瞧她那颓丧的表情,秀婶又叹了口气“不知该说什么安慰你,但你身子刚好些,不能太伤心,回房歇着吧!说不定马上就要下山了。”
“我知道,谢谢你秀婶。”她朝秀婶点点头,这才红着一双核桃似的眼返回房间。
望着她纤弱孤单的背影,秀婶也只能摇摇头“希望少爷可以早点原谅她,否则对她而言那真是太苦了。”
柴莫连与戴长风之间的怨仇既已解开,又得知郡主被劫,柴莫连第一时间便决定下山,共同商议救人的方法。
大伙快速打理好行囊,一行人便浩浩荡荡的离开楠云山。
来时,小淘身旁一直有柴莫连守护着,尽管当时他未表明心迹.但这样的守护对她而言充满无限温暖,可现在呢?
病体初愈的她体力不如从前,每走一步都感到异常疲累。
而柴莫连一直走在最前头,与戴长风并肩谈着话,她知道他们一定在谈论搭救郡主的事,已无暇顾虑她了。
她并不怨,因为错在她。现在她只求可以早日救回郡主,到时候她一定会安静的离开,永远的消失。
“你还好吧?”秀婶见她脚步愈来愈慢,关切地问道。
“我还好,你不用管我。”小淘的脸色显得苍冷。
“你这样不行,得停下歇歇。”
“不必真的下必,秀婶你别管我,快跟上,我也会跟上的。”小淘不想再连累任何人,她不过是郡主的玩伴、贴身、丫环。
身份低贱,不值得别人的关心。
“你真的行吗?”秀婶不相信。
“我可以,你快走吧!”小淘强挤出一丝笑,但事实上她眼前已是一片蒙胧,四周景物更像在转动。
“那好吧!我先走一步,你也快点跟上。”秀婶拍拍她的肩,然后朝前方走去。
秀婶加快脚步越过所有人,来到柴莫连身边“少爷,那个”
“秀婶,什么事?”他依然板着脸,可见还没从被欺瞒的气闷中走出来。
“那个”她看看戴长风,不知该不该说。
“有话就快说。”
“好,我说。”秀婶深吸口气“小淘小淘的体力可能不行了,您也知道她的身子才刚好些,走这样的山路对她而言太吃力了”
柴莫连闭上眼,紧蹙着双眉“别说了,如果她走不动,就回山上待着。
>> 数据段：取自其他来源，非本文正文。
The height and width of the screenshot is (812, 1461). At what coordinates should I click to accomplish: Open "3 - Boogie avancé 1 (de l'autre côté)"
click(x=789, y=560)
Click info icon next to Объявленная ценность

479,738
”
“少爷,您怎么可以这么说,她她是这么的爱”
“够了,再说的话你就陪她回山上。”柴莫连握紧拳头,努力压抑内心的紧绷,更强迫自己忘了那个满口谎言的女人,但
但为何会这么难?
“莫连,小淘并没错,你去看看她吧!”戴长风是聪明人,从刚刚到现在已经看出他与小淘之间的不寻常。
柴莫连定住身,却没有进一步动作,就在这时候突然听见下人们喊道:“那丫头晕过去了”
闻言,柴莫连马上飞奔到她身边,望着她倒在地上的脆弱身影,焦急的浑身发着抖他马上将她抱起,望着她红肿的双眼以及苍白的脸色。
他的眼眶浮现泪光,表明他爱她的心并未消失,只是他还没原谅她,不知道该如何原谅她呀!